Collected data
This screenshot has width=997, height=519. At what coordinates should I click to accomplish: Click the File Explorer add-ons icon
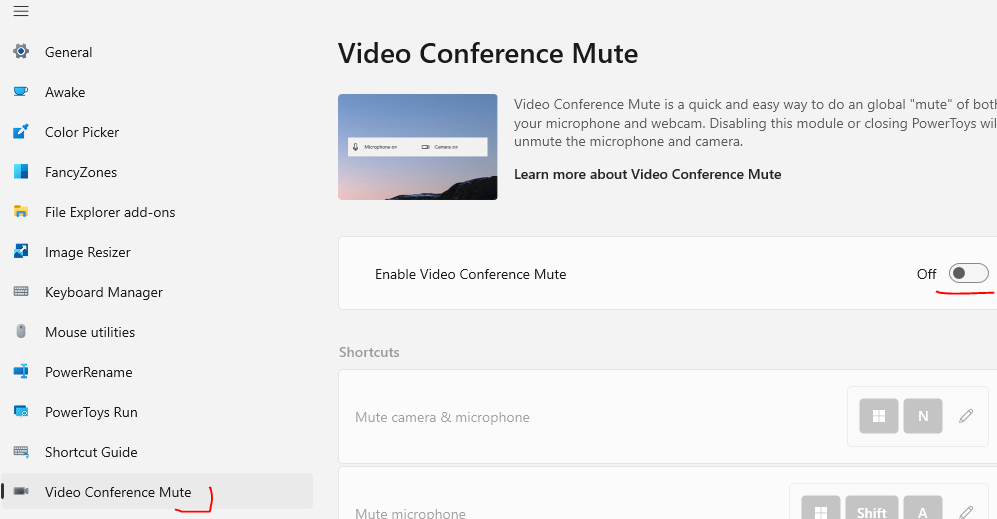(21, 212)
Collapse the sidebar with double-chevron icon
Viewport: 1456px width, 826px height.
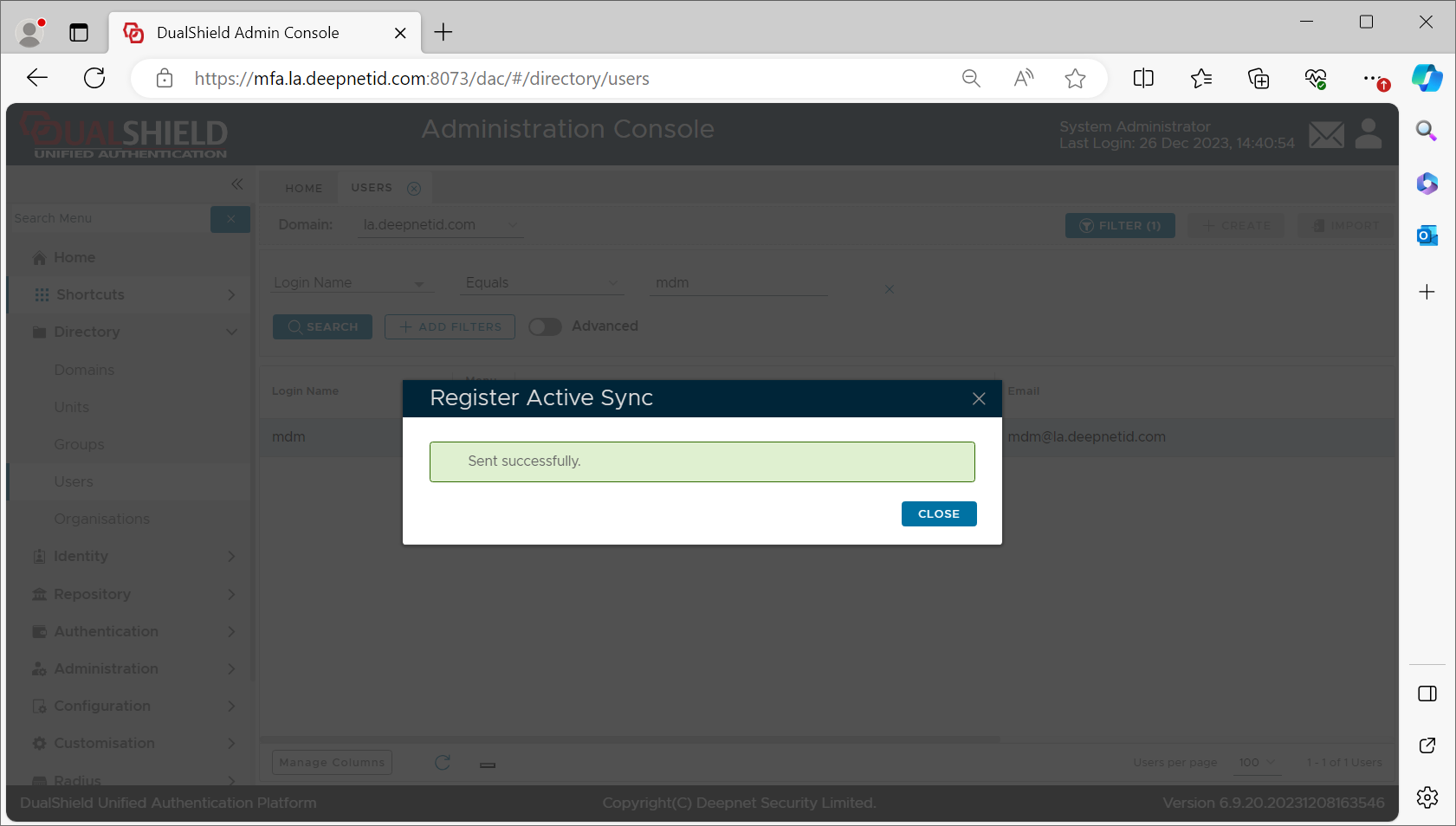pyautogui.click(x=236, y=184)
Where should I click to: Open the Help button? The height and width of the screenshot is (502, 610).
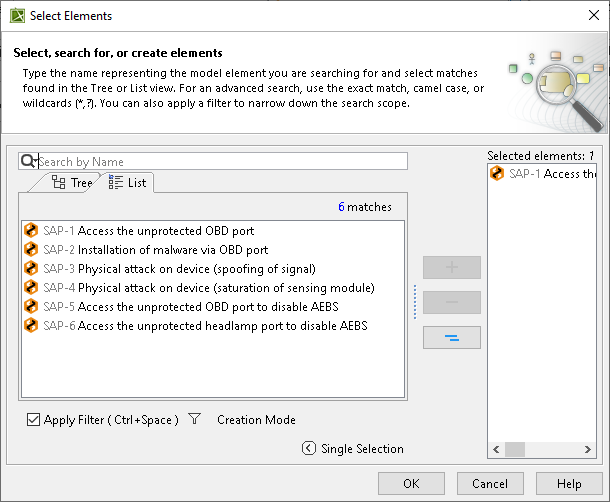[x=569, y=484]
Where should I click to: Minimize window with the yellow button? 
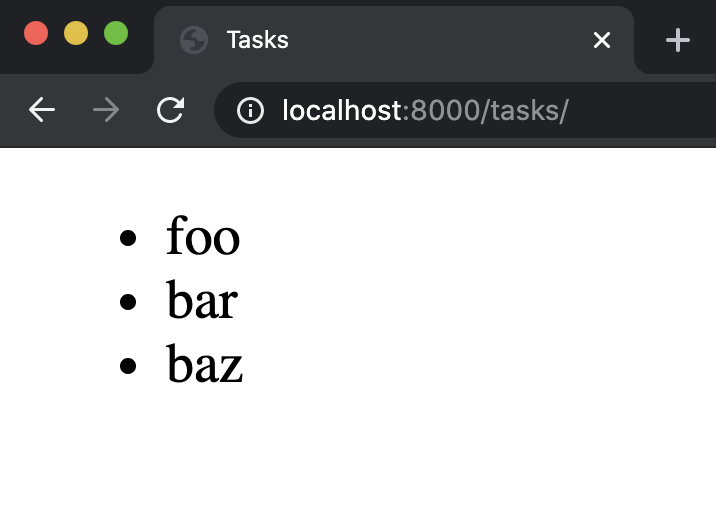tap(76, 33)
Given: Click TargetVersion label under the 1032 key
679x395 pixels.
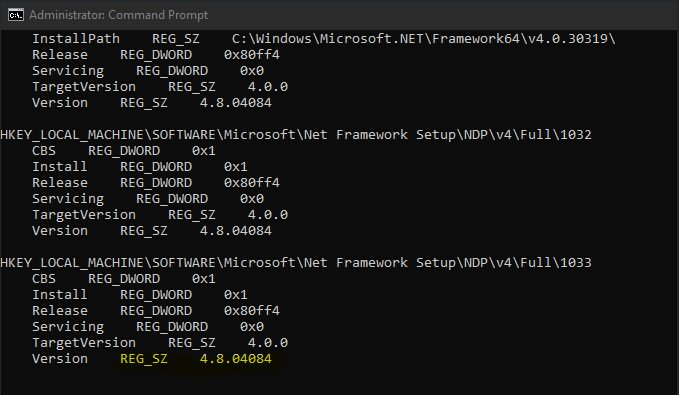Looking at the screenshot, I should click(x=84, y=215).
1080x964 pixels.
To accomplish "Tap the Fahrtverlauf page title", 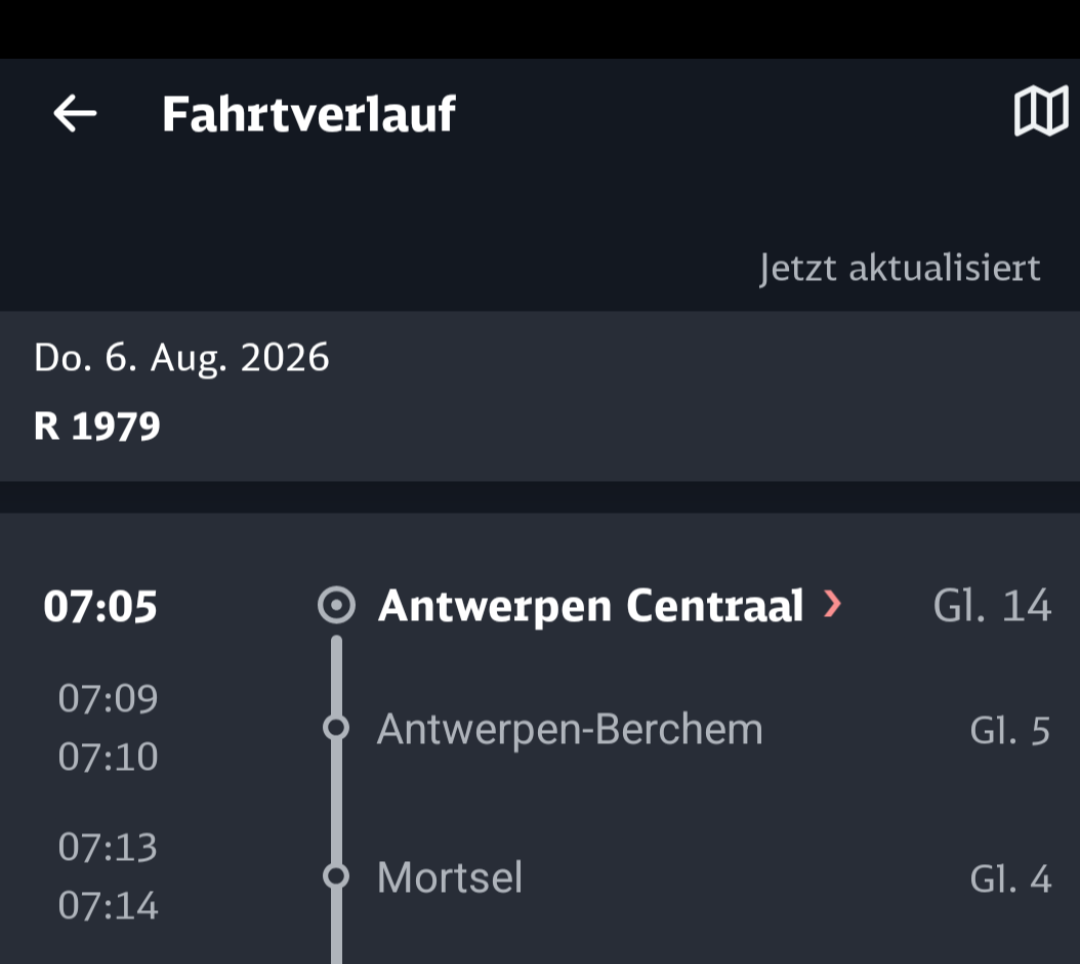I will click(x=309, y=114).
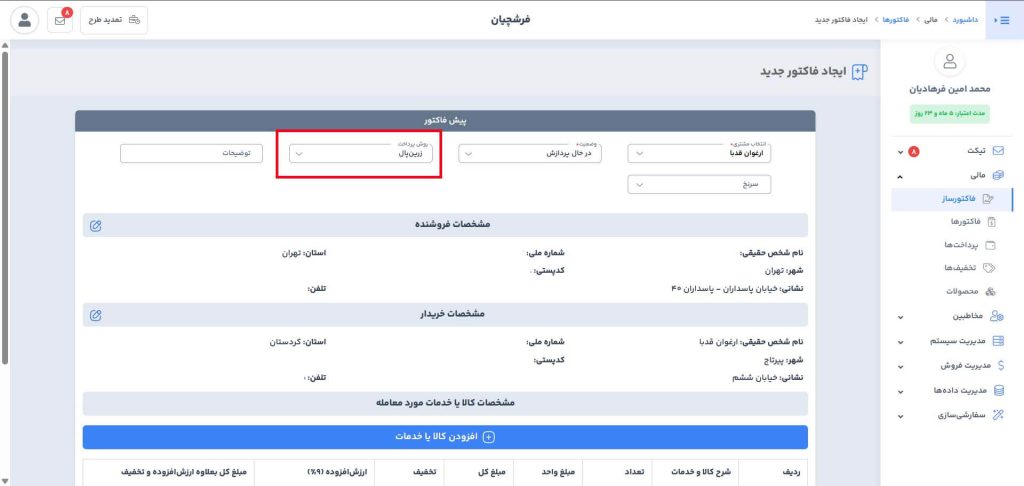The height and width of the screenshot is (486, 1024).
Task: Click the edit icon for مشخصات فروشنده
Action: [95, 225]
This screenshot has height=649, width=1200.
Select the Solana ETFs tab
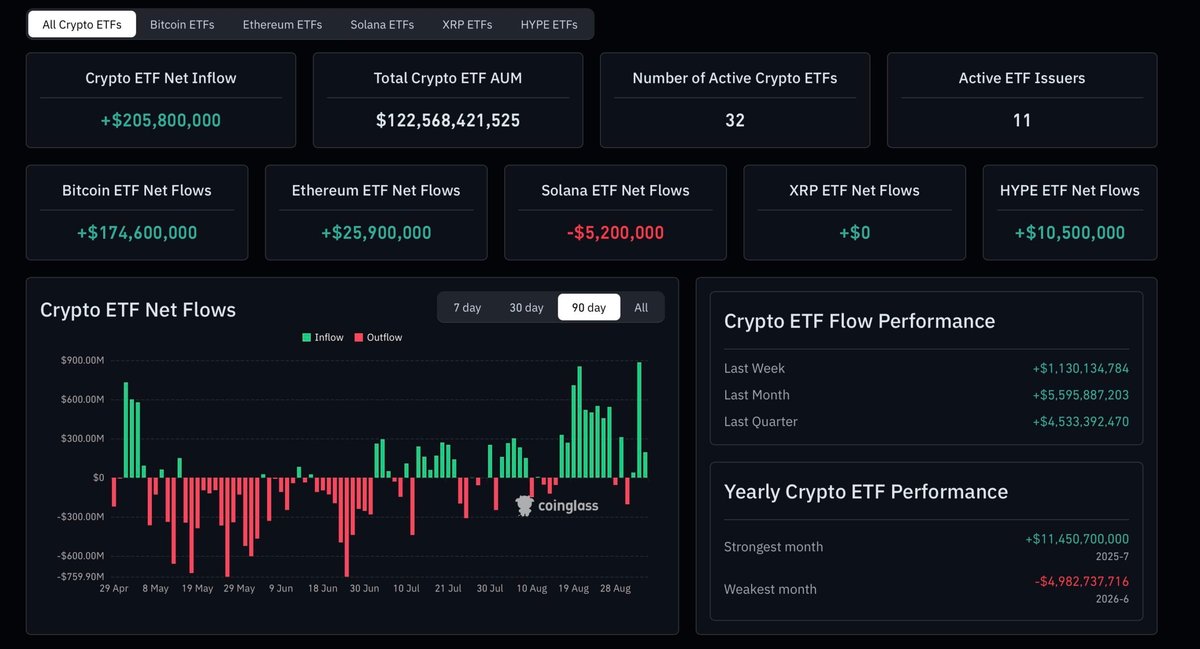pos(382,24)
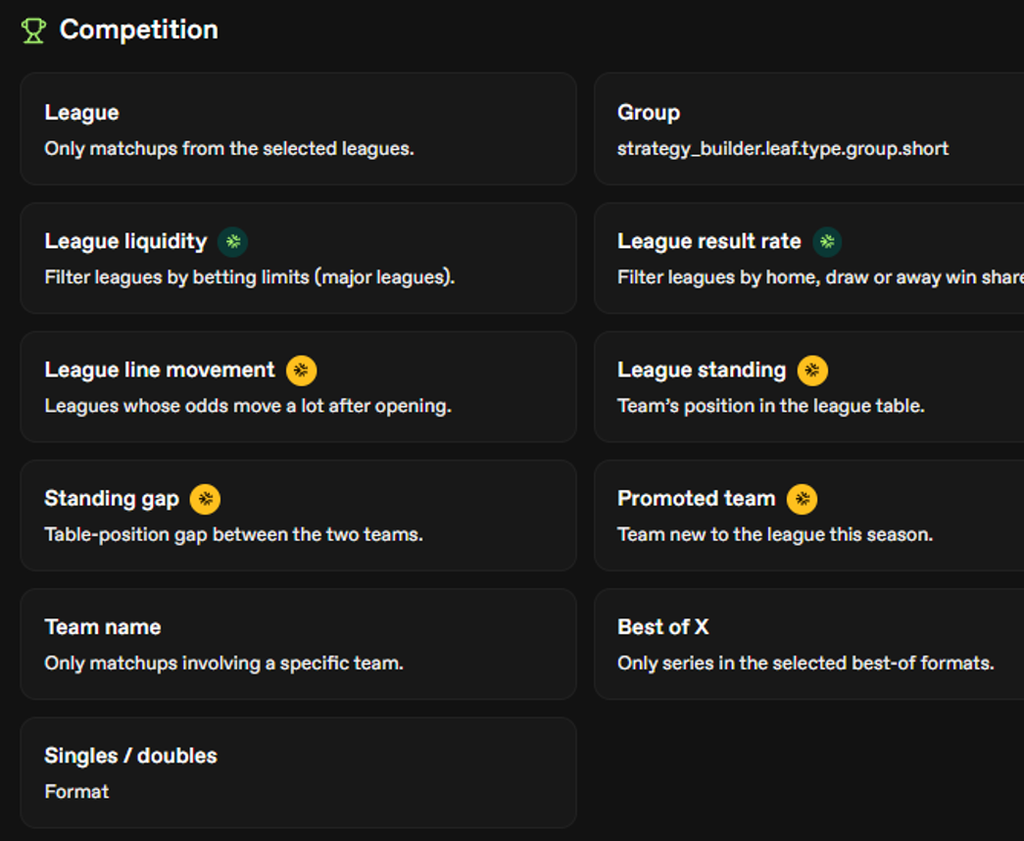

Directions for this task - Write out the lines above from the one with "Where should I click to: Minimize" through the one with "1080x964 pixels.", ends included, exactly; no picture goes in.

Solution to this problem -
Where should I click to: Minimize window with the yellow button? 
tap(76, 33)
Given: Click TargetVersion label under the 1032 key
679x395 pixels.
Looking at the screenshot, I should click(x=84, y=215).
1080x964 pixels.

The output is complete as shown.